体温より高い猛暑日が続くなんて どうなってるんでしょうね… 毎年去年より暑くなっているような気がします。 皆様、熱中症にはお気をつけください。

さて、今回はパワハラ等被害者が受ける損害賠償金についてお話しようと思います。 これまで中小企業において努力義務とされてきましたパワハラ防止措置が、改正労働施策総合推進法(パワハラ防止法)の施行により今年4月1日から義務化されました。パワハラ防止法が求める措置に対応するためには就業規則等の服務規律に関する文書の整備、社内研修、相談窓口の設置などを行うことが求められます。ではパワハラに該当することとは何でしょう?

職場におけるパワーハラスメントの代表的な言動の類型

パワハラに該当する例として以下の6類型が挙げられています。

  • 身体的な攻撃…暴行、傷害
  • 精神的な攻撃…脅迫、名誉棄損、侮辱、ひどい暴言
  • 人間関係からの切り離し…隔離、仲間外し、無視
  • 過大な要求…業務上明らかに不要なことや遂行不可能なことの強要・仕事の妨害
  • 過小な要求…業務上の合理性なく能力や経験とかけ離れた程度の低い仕事を命じることや仕事を与えないこと
  • 個の侵害…私的なことに過度に立ち入る

指針では、客観的にみて業務上必要かつ相当な範囲で行われる適正な業務指示や指導についてはパワハラに該当しないとされています。ただし合理的指導の間の境界線が難しいという問題があるので、さらに7つの要素をあげています。

  • 当該行動の目的
  • 当該行動を受けた労働者の問題行動の有無、内容、程度等の経緯、状況
  • 業種、業態
  • 業務の内容、性質
  • 当該言動の態様、程度、継続性
  • 労働者の属性や心身状況
  • 行為者との関係性

 これらの要素を検討した上で業務上必要か相当な範囲かを判断することになります

パワハラを勘違いしやすいケース

部下の指導で注意を行うべき時に部下から「不愉快」ととらえられ、パワハラ被害を訴えられたらと思い注意ができなくなってしまう上司もいます。業務上必要な注意指導は行き過ぎとならぬよう上記の7つの要素を考慮して行うことが適切です。また部下からであっても発言内容・態度によっては上司に対するパワハラも起こることがあります。研修などで労使双方がパワハラ防止意識を高める必要がありますね。

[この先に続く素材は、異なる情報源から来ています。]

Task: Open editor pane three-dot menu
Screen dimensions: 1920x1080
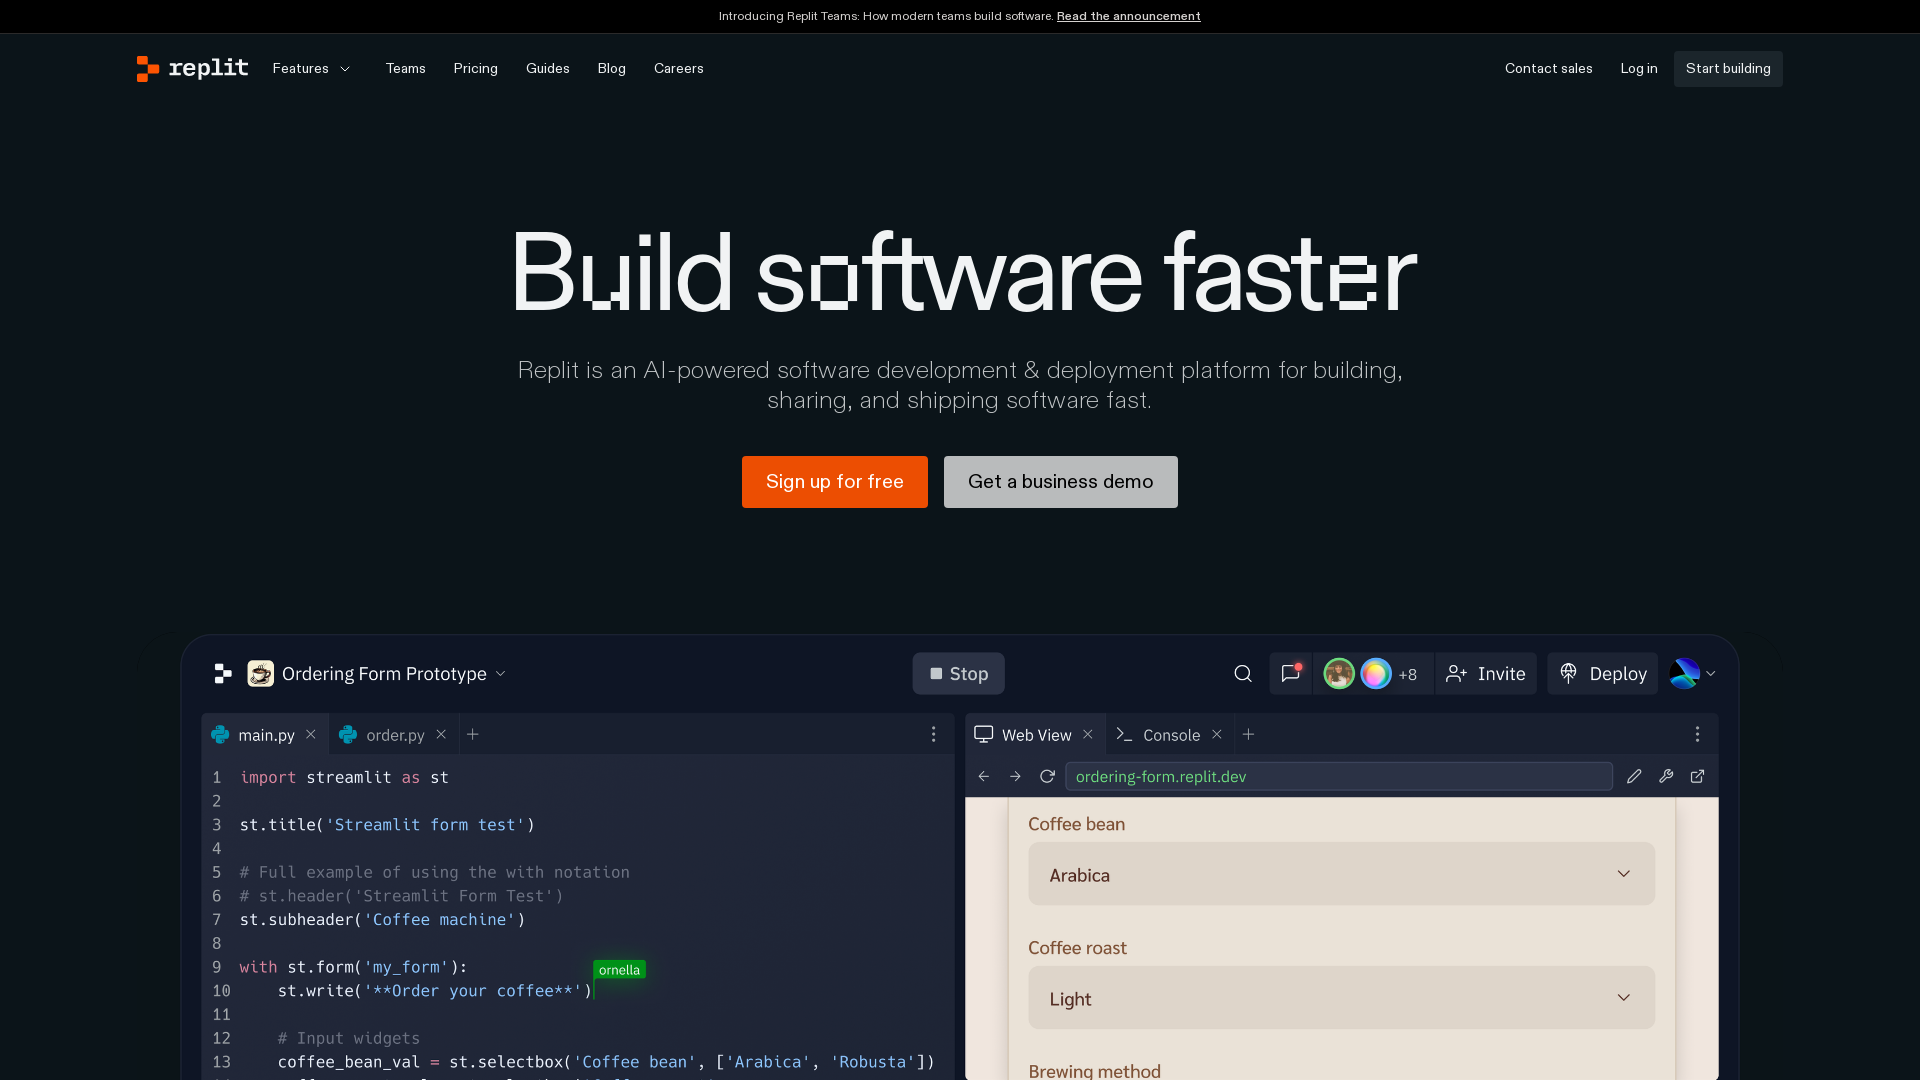Action: (x=934, y=735)
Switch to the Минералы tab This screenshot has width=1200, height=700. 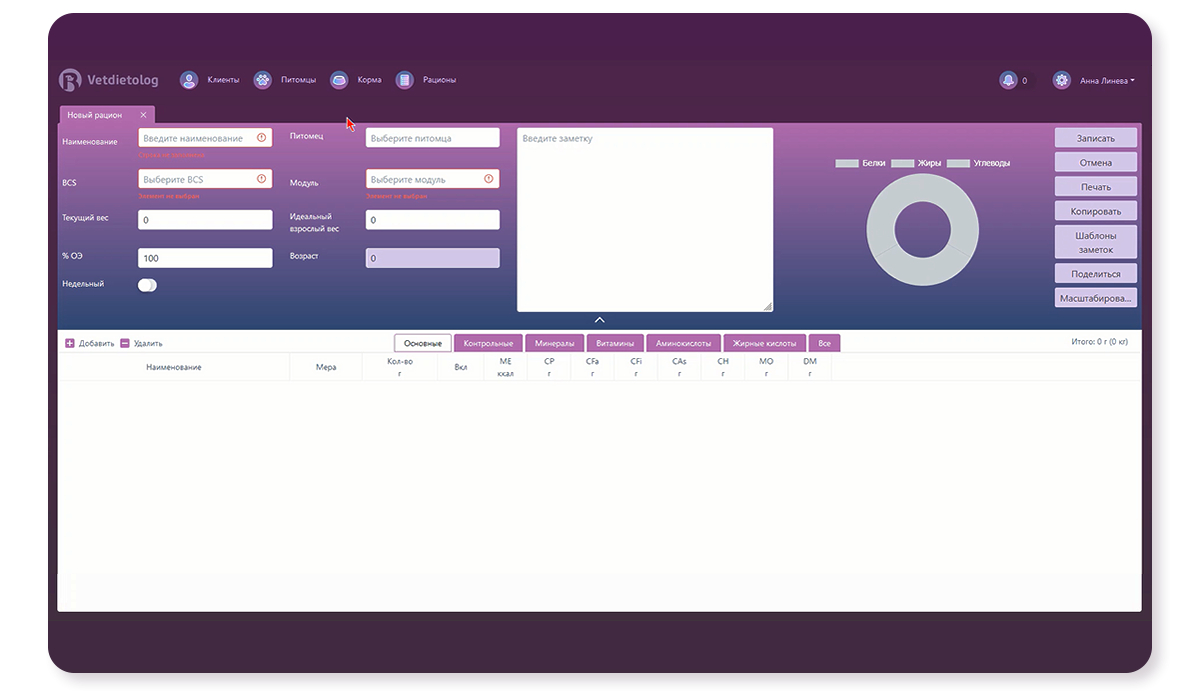pos(554,343)
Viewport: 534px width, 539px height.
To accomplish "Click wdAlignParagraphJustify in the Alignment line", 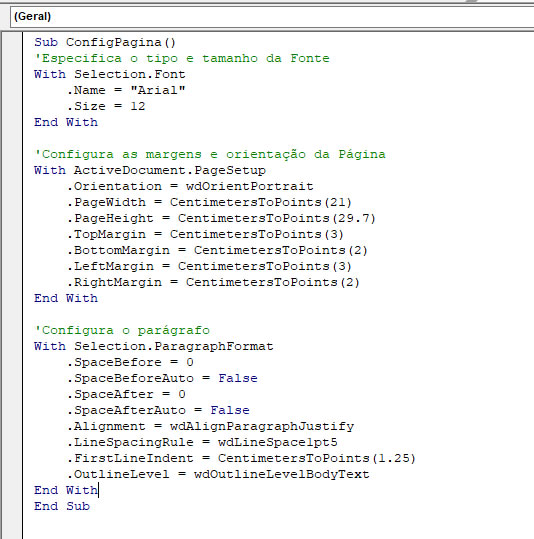I will coord(262,426).
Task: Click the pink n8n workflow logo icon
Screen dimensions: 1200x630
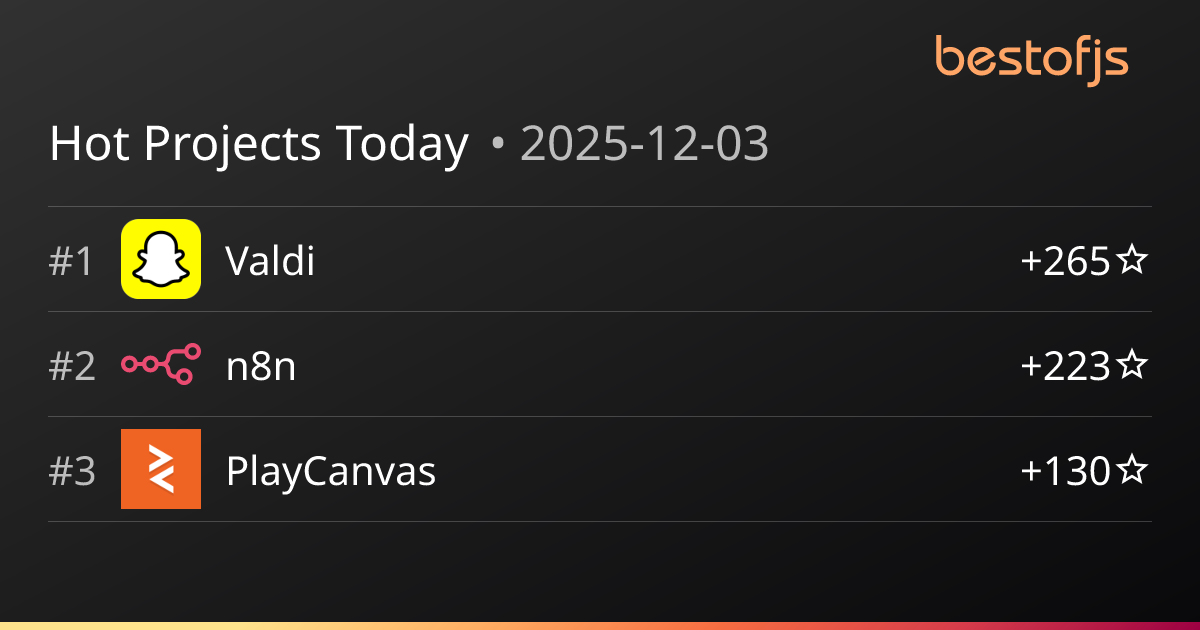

厚生労働省:職場におけるハラスメント防止のために~ https://www.mhlw.go.jp/stf/seisakunitsuite/bunya/koyou_roudou/koyoukintou/seisaku06/index.html

 

パワハラ等被害者が受ける損害賠償金等 名目ではなく実質で所得税が課税されます!

 例えば、部下(被害者・元従業員)がパワハラ行為により会社、上司(加害者)に対し損害賠償請求訴訟を提起。その後裁判で請求を認められた場合

〇損害賠償金、慰謝料、和解金、解決金

(1)会社側の取り扱い

・損害賠償や慰謝料ということで支払う金銭及び和解した場合に和解金や解決金ということで支払う金銭については、次の(2)に記載のとおり、その名目ではなく実質によることになりますが、通常の場合、これらは法人税法上損金の額に算入され、消費税法上は対価性がないことから適用対象外とされます。

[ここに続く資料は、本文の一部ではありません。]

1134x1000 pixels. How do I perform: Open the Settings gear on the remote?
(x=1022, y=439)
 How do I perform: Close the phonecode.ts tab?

・加害者が負担すべき解決金を法人が負担した場合は、これは立替ですから直ちに損金算入にすることは認められません。立替にかかる解決金は、本来負担すべきものに対して支払いを請求すべきですが、これを断念した場合には、加害者に対する給与(役員であれば役員給与(臨時的給与)として取り扱われるものと理解されます。

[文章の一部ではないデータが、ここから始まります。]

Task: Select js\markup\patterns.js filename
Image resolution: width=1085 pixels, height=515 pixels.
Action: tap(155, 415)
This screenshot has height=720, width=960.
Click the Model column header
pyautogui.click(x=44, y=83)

国税庁第4款~ https://www.nta.go.jp/law/tsutatsu/kihon/hojin/09/09_07_04.htm

 

(2)受け取る側の取り扱い等

・損害賠償金等の性質が「心身に加えられた損害に基因するもの(所令30①-)及び「相当の見舞金(所令30①三)に該当するものであれば、所得税は課されません。(所法9①十八、所令30)。賠償金等は一般的には所得税が課税されないものと理解されているように思われますが、これらのものについてはその名目の如何にかかわらず、その実質によって所得税が課税か非課税かが判断されます。例えば、不当な差別扱いによる賃金格差を理由に損害賠償の訴えを起こし、その差別がなければ支給されていたはずの賃金と実際の支給額との差額を賠償金として受け取った場合には、その賠償金は労務提供の対価にほかなりませんので、給与の支給を受けたものとされ、給与所得として課税されることとなります。同様に賠償金として受け取っていても、それが退職金の差額や解雇予告手当という内容のものであれば、その賠償金は退職所得となります。受け取った側において賠償金が給与所得、退職所得として課税されるということは、これを支払う会社側においては、源泉徴収義務が生じることになります。ちなみに、従業員(加害者)が勤務中に交通事故などで第三者(被害者)に与えた損害に基因する損害賠償金については、本来従業員が支払う分を会社側が代わって負担するケースなどは、加害行為の業務の関連性、従業員の故意又は重過失の有無に応じて給与課税の判断が異なります。給与課税にされないケースは、加害行為に業務関連性があり、従業員に故意または重過失がない場合になります(所基通36-33)

参照:タックスアンサー №1700.№1705、№6257

最後に

パワハラ防止法には罰則は定められていません。しかし、パワハラが発生した場合には、加害者のみならず、防止措置や発生後の対応を怠った会社側にも責任が生じます。 また、訴訟になれば時間と労力がかかり、社内外からの印象が悪化したり、離職者の発生につがなるなど、少なからずの不利益が発生します。 そのため、今一度自社の状況を見直してはいかがでしょうか。